I shamed Amazon into lowering their prices. Just kidding. You recall my recent posting asked why Amazon’s prices aren’t tracking the cost of hardware etc.
If you are feeling extremely generous you might say that that Amazon cut prices by half, or maybe a third. It’s confusing. Not surprising, that’s the way you play with prices. Nobody every lowers prices! Instead you play pricing games. Coupons, sales, special offers for special customers. You don’t lower prices you increase the options for negotiation.
The pricing game Amazon picked was to add subscriptions; which are good for increasing lock-in. Under the subscription plans the cost per hour is lower. It’s about a third of the pay as you go price. Your overall cost is higher because you have to buy the subscription. Considering the one year subscription your better off staying with pay as go if until you run a machine half time.

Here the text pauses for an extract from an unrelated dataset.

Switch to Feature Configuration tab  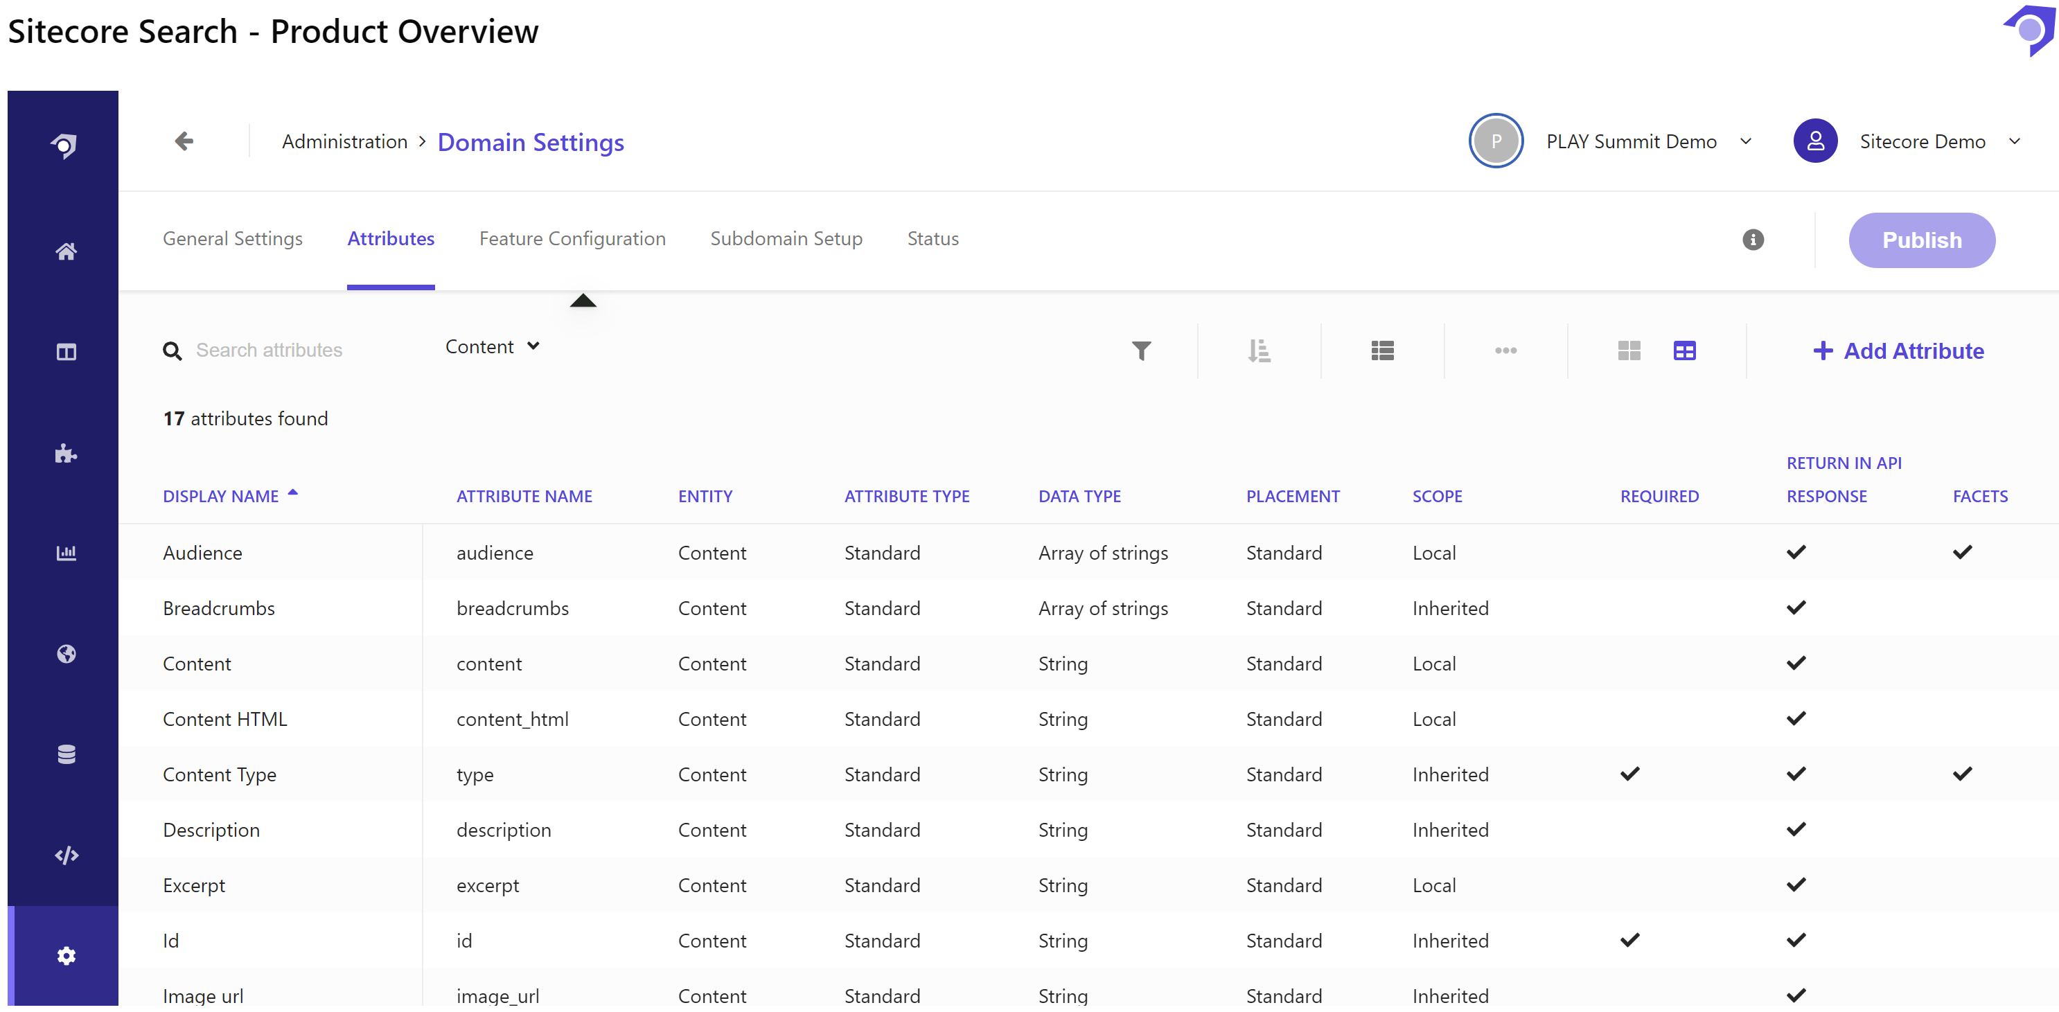(572, 238)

It’s a clever pricing move. This should significantly increase the lock-in while making it harder for competitors to price match. A competitor would have to buy out any existing subscription.

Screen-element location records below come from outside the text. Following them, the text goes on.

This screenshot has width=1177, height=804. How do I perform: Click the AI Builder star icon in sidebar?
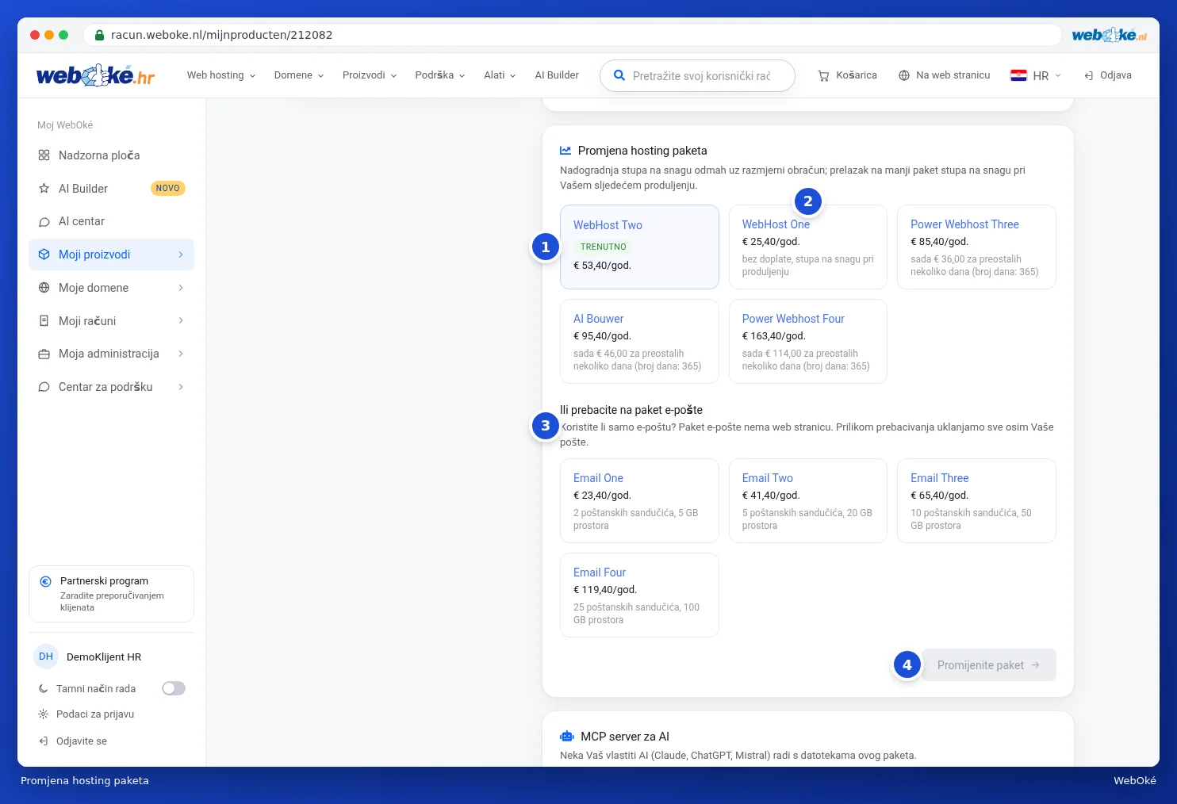click(x=44, y=189)
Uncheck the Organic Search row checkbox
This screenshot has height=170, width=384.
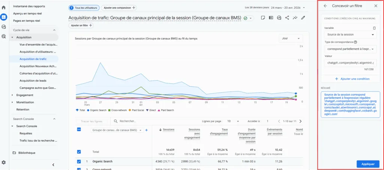(x=79, y=161)
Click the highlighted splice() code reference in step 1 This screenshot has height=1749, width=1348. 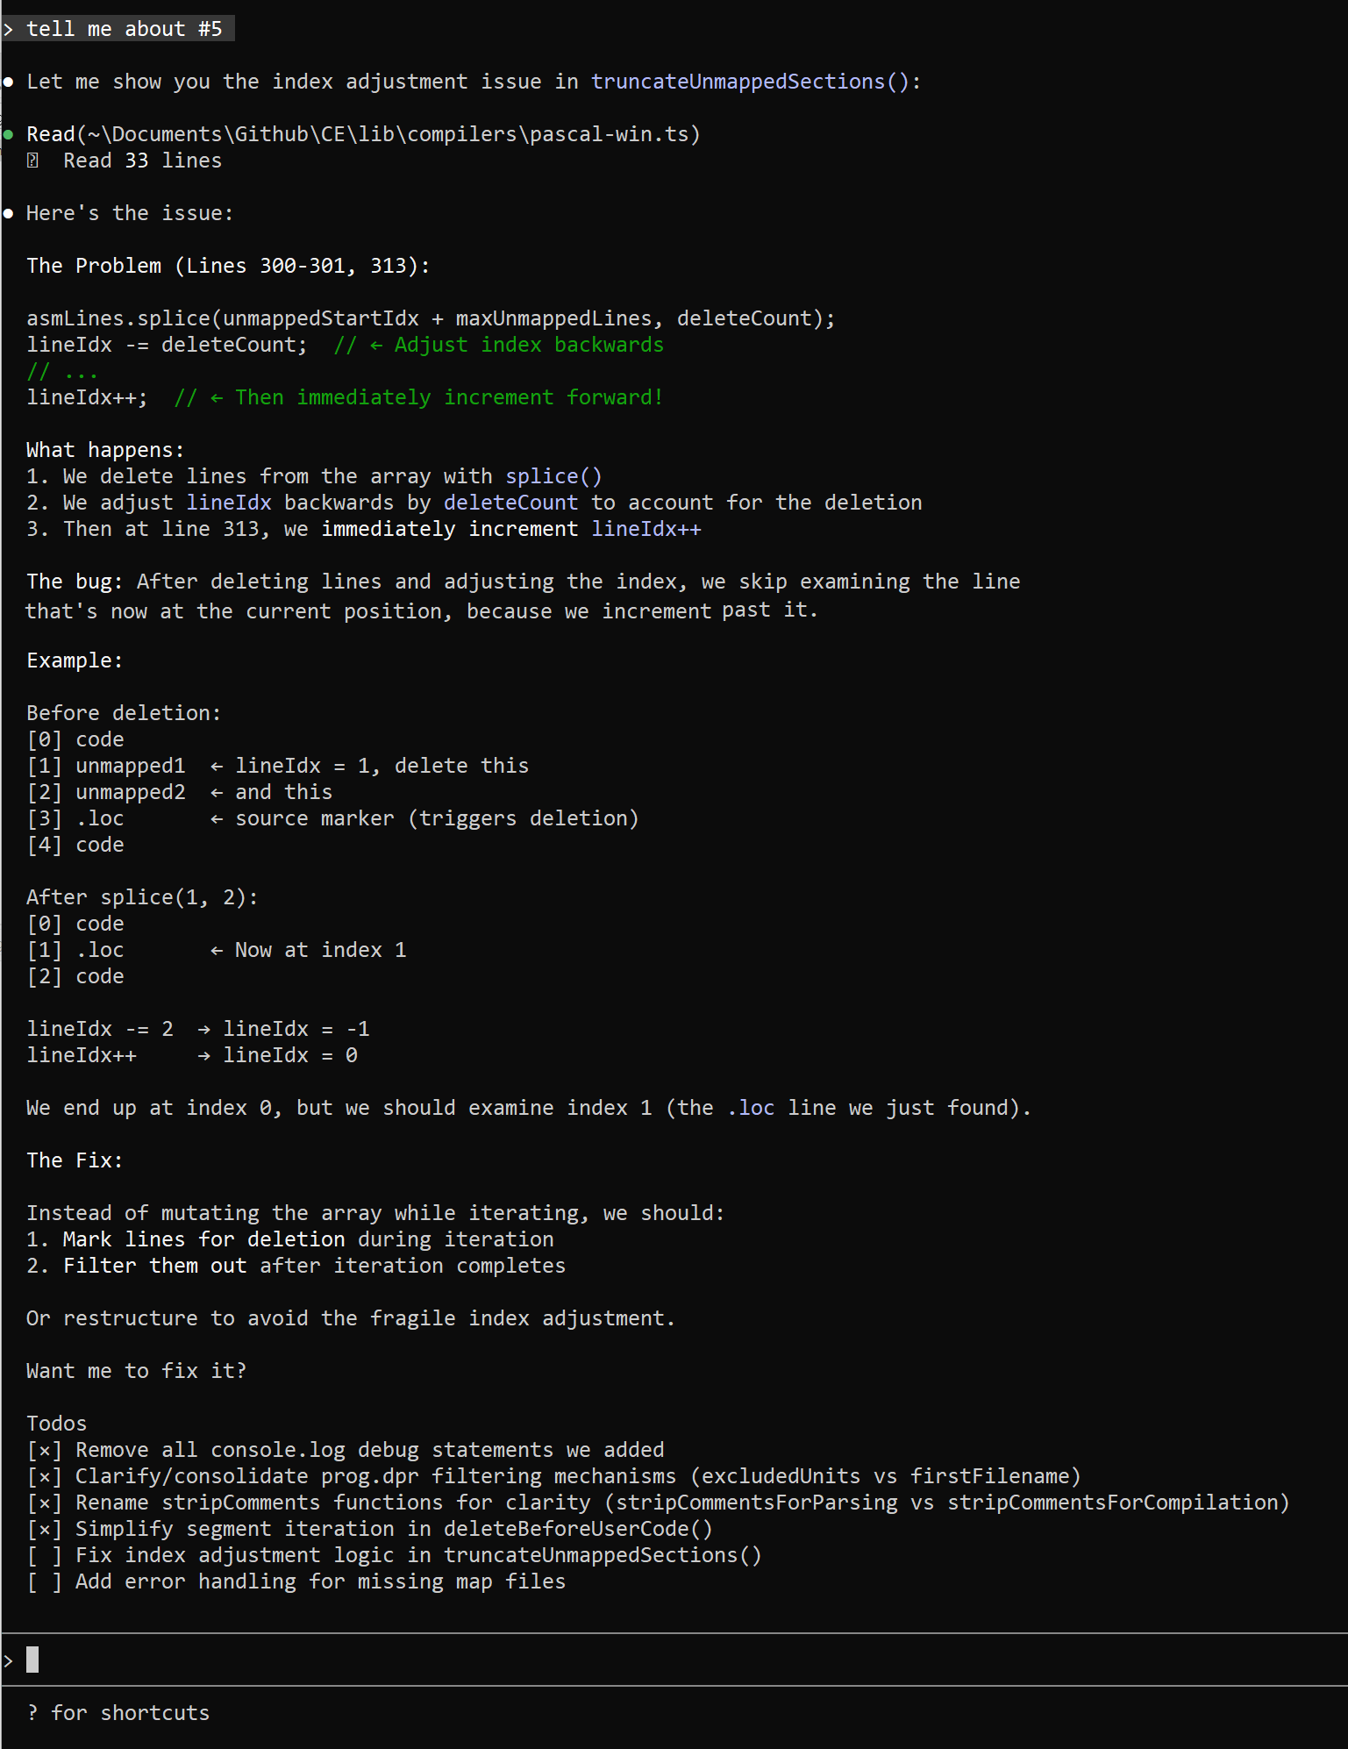553,476
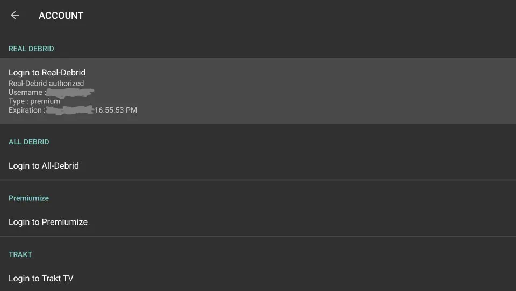Select the Premiumize section header
This screenshot has height=291, width=516.
(x=28, y=198)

I just love this quote: “An allocution in such a high stakes case is closely lawyered.” So too with pricing design.
It’s believed in the datacentre-apps world that AWS rents S3 space at below costs; makes their money on bandwidth. In the process it also sets up unrealistic expectations around the rest of the world as to storage costs.
ESB pricing is on a par with RAID-on-SAN costing; you get to pay a premium over S3 storage for trying to run Oracle or MySQL on E2, instead of switching to SimpleDB. Of course, once you switch to SimpleDB, AWS owns you, in a way MS and Oracle can only reminisce of. The premium you pay with ESB storage, then, is the price of freedom.